— Begin —

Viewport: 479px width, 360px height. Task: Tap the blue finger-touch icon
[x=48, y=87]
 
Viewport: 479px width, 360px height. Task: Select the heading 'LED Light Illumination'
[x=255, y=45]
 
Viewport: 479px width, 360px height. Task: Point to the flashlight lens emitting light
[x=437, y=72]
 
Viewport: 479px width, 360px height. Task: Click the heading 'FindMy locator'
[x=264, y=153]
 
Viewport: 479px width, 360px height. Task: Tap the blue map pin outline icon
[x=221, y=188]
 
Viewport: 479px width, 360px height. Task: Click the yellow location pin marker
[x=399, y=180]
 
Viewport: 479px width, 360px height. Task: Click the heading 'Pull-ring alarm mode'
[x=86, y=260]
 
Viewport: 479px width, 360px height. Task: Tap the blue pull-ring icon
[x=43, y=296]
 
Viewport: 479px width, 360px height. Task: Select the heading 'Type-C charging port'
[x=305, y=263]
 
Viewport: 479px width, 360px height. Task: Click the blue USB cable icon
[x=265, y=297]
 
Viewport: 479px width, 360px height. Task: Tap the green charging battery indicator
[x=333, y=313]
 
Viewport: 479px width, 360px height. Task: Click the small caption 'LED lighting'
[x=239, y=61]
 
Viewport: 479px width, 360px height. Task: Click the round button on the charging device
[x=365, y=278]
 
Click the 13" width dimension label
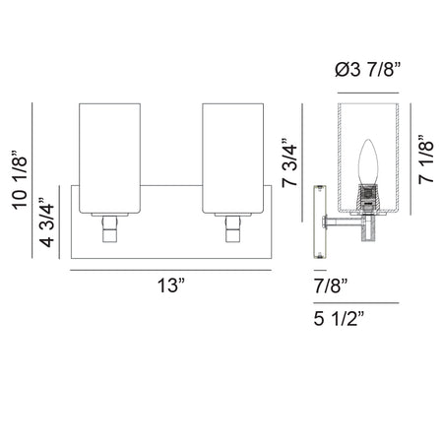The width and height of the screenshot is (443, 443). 171,285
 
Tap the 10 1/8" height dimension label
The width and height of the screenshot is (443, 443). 20,180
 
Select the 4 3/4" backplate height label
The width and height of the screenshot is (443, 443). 46,222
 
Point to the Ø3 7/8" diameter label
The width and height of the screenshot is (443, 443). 368,70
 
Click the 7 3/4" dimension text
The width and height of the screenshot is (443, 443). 289,162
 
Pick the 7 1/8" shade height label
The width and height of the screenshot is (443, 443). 426,158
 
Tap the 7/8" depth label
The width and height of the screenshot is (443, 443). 331,285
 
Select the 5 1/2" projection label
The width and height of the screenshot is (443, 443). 339,318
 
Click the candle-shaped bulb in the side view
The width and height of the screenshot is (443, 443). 368,162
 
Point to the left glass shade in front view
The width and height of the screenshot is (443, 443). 110,158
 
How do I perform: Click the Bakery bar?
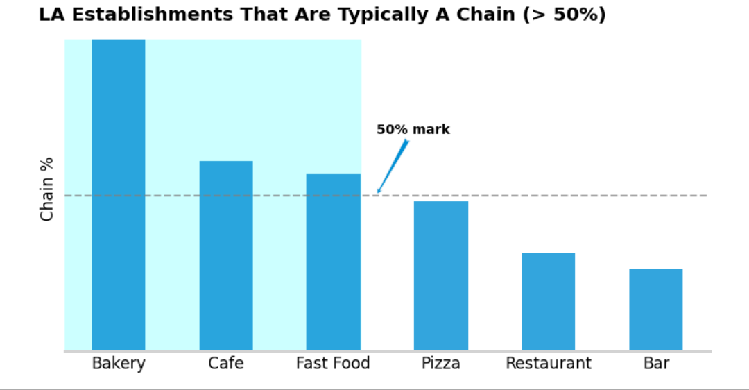coord(119,195)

— End —

Aim of the task => Please update the material above by replacing every "heading" with "title" and keeping everything else unchanged, leaving the pictures out of your answer.

Expected answer =>
Viewport: 479px width, 360px height. Task: Tap the blue finger-touch icon
[x=48, y=87]
 
Viewport: 479px width, 360px height. Task: Select the title 'LED Light Illumination'
[x=255, y=45]
 
Viewport: 479px width, 360px height. Task: Point to the flashlight lens emitting light
[x=437, y=72]
 
Viewport: 479px width, 360px height. Task: Click the title 'FindMy locator'
[x=264, y=153]
 
Viewport: 479px width, 360px height. Task: Tap the blue map pin outline icon
[x=221, y=188]
 
Viewport: 479px width, 360px height. Task: Click the yellow location pin marker
[x=399, y=180]
 
Viewport: 479px width, 360px height. Task: Click the title 'Pull-ring alarm mode'
[x=86, y=260]
 
Viewport: 479px width, 360px height. Task: Tap the blue pull-ring icon
[x=43, y=296]
 
Viewport: 479px width, 360px height. Task: Select the title 'Type-C charging port'
[x=305, y=263]
 
Viewport: 479px width, 360px height. Task: Click the blue USB cable icon
[x=265, y=297]
 
Viewport: 479px width, 360px height. Task: Tap the green charging battery indicator
[x=333, y=313]
 
Viewport: 479px width, 360px height. Task: Click the small caption 'LED lighting'
[x=239, y=61]
 
Viewport: 479px width, 360px height. Task: Click the round button on the charging device
[x=365, y=278]
 
Click the 13" width dimension label
The width and height of the screenshot is (443, 443). 171,285
 
Tap the 10 1/8" height dimension label
The width and height of the screenshot is (443, 443). 20,180
 
Select the 4 3/4" backplate height label
The width and height of the screenshot is (443, 443). 46,222
 
Point to the Ø3 7/8" diameter label
The width and height of the screenshot is (443, 443). 368,70
 
Click the 7 3/4" dimension text
The width and height of the screenshot is (443, 443). 289,162
 
Pick the 7 1/8" shade height label
The width and height of the screenshot is (443, 443). 426,158
 
Tap the 7/8" depth label
The width and height of the screenshot is (443, 443). 331,285
 
Select the 5 1/2" projection label
The width and height of the screenshot is (443, 443). 339,318
 
Click the candle-shaped bulb in the side view
The width and height of the screenshot is (443, 443). 368,162
 
Point to the left glass shade in front view
The width and height of the screenshot is (443, 443). 110,158
 
How do I perform: Click the Bakery bar?
coord(119,195)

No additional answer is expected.